• [What to produce]: Among the entries, find the lines with the string "computer" and copy them.

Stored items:
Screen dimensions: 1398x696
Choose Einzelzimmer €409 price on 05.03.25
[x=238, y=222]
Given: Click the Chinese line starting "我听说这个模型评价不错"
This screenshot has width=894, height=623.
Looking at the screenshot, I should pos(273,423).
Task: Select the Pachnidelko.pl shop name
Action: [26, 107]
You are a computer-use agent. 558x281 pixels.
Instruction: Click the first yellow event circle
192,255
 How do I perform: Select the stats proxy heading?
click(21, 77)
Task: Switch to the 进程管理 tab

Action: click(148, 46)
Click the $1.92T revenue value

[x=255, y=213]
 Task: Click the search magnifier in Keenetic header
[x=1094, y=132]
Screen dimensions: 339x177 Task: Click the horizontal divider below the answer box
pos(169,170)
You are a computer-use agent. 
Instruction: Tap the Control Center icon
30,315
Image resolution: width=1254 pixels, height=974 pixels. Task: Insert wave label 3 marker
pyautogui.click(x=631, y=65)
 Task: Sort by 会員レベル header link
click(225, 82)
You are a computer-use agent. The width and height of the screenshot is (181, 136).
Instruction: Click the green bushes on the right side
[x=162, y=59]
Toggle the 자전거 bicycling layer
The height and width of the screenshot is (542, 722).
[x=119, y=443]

• [Expected output]:
You are a computer-use agent. 558x281 pixels.
You are a computer-use agent. 
You are a computer-use agent. The width and height of the screenshot is (181, 136).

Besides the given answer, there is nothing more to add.